***** RECORDS SUPPLIED *****

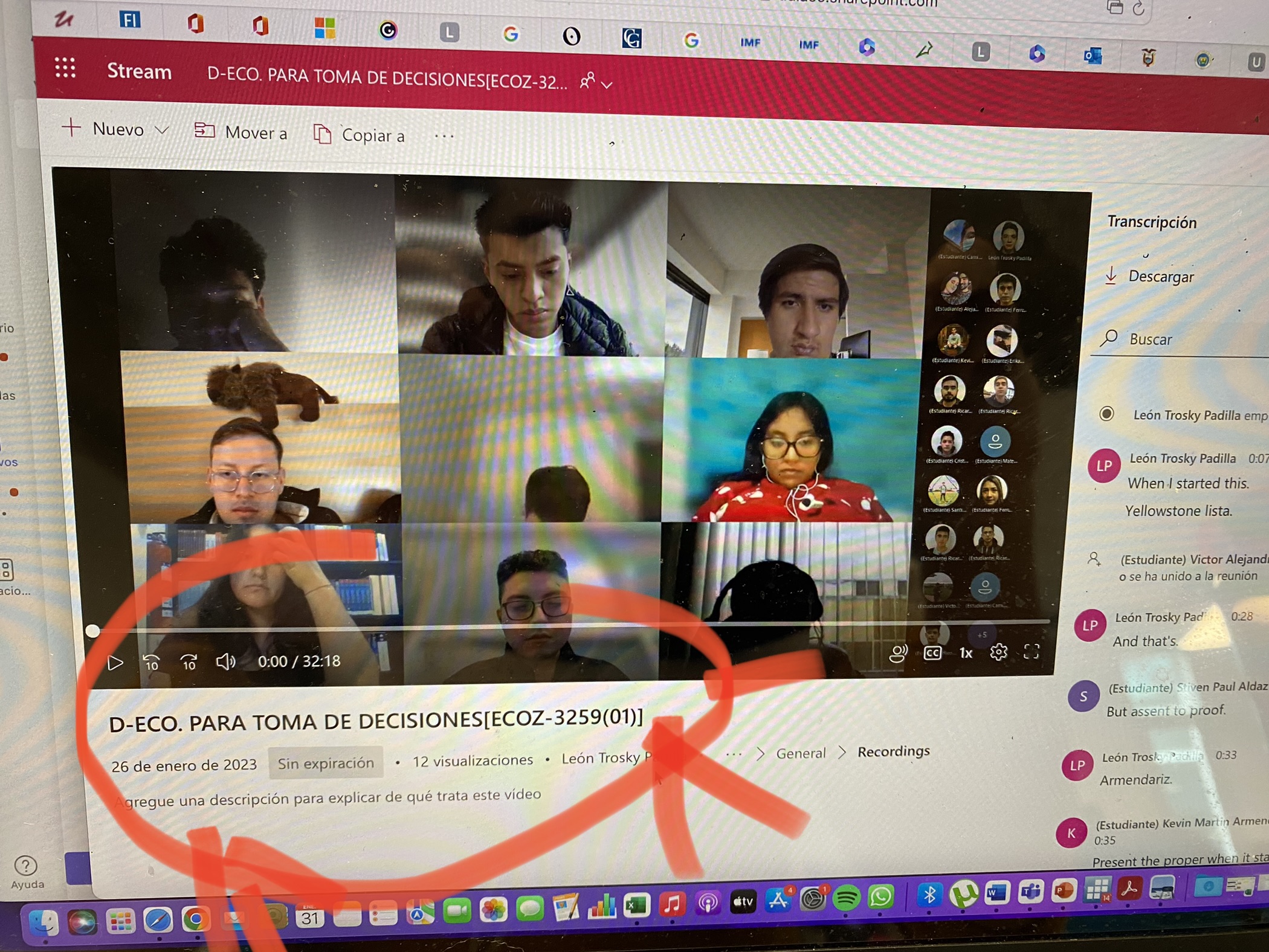
Task: Mute the video volume speaker icon
Action: coord(225,661)
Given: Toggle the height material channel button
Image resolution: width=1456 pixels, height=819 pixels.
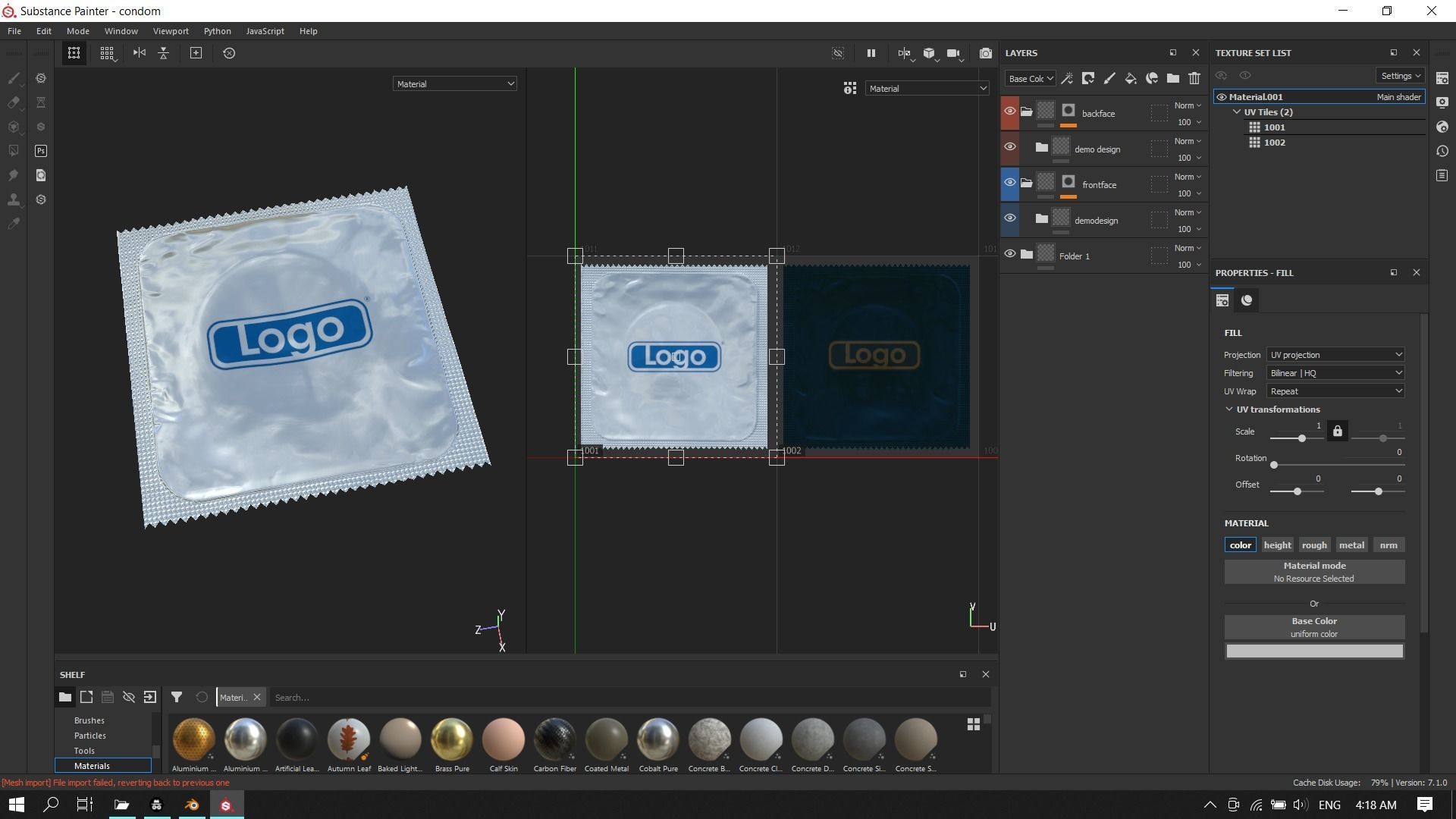Looking at the screenshot, I should 1277,545.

*****

> [EXERCISE OBJECTIVE]
Without the pictures, transcribe exactly the lines above from the one containing "Image resolution: width=1456" through the last.

> [SOLUTION FOR THIS TASK]
Image resolution: width=1456 pixels, height=819 pixels.
Looking at the screenshot, I should 1277,545.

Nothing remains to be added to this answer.